To achieve meaningful education, we must enable our children to live together in mutual empowerment. If we can create a common humanity in our school communities, it will go a long way in generating collaborative careers which are the need of the hour. Many issues faced by schools today are essentially about the skills and sensibilities, the attitudes and qualities that lie within the children that they nurture. This can either lead to competitiveness and exploitation or to a more sustainable and humane future.

Classrooms have become challenging spaces where students come together from varying social, cultural and economic backgrounds, often physically and mentally challenged with a baggage of divorced or single parents, sexual abuse, victims of domestic violence and a plethora of behavioral issues as a result of a violent society. As educators, we have to give greater attention to the happiness and health of our children. If we do not empower our young with strength from within, they will find other spaces to seek ways of expressing their concerns. We make decisions every day, which may have tremendous moral implications for the students in our care. Teaching, after all, is not just a set of technical skills for imparting knowledge to students involves caring for children and being responsible for their development in a complex society.

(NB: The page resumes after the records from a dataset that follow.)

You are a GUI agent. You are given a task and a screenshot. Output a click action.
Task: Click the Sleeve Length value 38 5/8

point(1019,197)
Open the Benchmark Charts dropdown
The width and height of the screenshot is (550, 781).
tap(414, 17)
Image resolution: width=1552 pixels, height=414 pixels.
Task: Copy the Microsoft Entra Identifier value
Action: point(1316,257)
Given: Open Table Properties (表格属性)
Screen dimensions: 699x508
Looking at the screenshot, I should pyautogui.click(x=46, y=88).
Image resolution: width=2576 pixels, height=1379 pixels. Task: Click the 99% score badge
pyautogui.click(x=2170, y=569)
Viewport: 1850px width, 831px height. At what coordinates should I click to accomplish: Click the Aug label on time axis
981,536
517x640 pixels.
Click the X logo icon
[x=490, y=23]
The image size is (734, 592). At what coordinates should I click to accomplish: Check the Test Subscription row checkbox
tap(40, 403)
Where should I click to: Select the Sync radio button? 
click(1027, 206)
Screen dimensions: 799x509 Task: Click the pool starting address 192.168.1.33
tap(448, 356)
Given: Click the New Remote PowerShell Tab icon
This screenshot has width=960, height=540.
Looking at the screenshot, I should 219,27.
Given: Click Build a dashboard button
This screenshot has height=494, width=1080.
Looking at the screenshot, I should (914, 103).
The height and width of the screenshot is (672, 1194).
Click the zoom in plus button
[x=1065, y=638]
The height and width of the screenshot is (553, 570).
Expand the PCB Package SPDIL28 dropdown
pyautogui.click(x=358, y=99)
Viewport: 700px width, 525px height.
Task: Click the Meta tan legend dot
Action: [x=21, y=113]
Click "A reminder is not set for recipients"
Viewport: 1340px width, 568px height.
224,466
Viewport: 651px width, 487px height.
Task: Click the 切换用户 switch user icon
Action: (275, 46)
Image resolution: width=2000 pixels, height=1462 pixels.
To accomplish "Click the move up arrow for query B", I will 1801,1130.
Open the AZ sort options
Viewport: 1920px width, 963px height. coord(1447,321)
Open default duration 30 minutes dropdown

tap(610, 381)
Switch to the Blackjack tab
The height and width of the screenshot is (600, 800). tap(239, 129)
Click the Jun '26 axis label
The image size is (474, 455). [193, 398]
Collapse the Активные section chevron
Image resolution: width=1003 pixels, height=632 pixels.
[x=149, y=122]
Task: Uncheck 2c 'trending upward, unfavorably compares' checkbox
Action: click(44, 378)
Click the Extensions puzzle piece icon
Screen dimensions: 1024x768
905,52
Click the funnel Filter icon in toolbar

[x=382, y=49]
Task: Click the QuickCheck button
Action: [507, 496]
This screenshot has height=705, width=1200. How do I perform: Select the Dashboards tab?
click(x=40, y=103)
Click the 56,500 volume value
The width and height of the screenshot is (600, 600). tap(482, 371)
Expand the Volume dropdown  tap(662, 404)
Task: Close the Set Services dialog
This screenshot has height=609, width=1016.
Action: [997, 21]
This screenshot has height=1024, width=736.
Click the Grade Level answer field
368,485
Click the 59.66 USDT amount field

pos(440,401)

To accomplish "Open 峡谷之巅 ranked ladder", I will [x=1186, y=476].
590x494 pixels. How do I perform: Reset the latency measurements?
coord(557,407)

We must make time to look inward: to become aware of, the tacit realities that we take for granted, the ways we create knowledge and make meaning in our lives, and the aspirations and expectations that govern what we choose from life. We must also look outward: exploring new ideas and different ways of thinking and interacting, connecting to multiple processes and relationships outside ourselves, and clarifying our shared vision with our students. A shared vision is a very powerful idea that connects a collective learning consciousness.

Ameeta Mulla Wattal, Principal

Principal at Springdales School, Ameeta Mulla Wattal has worked in the sphere of education for over three decades. She is a recipient of the prestigious National Teachers Award 2005 from the President of India, Dr. A. P. J. Abdul Kalam on Teachers' day and the Endeavour Award 2009 - 10, from the Australian government for her work in the area of Asia Literacy along with innumerable awards nationally and internationally.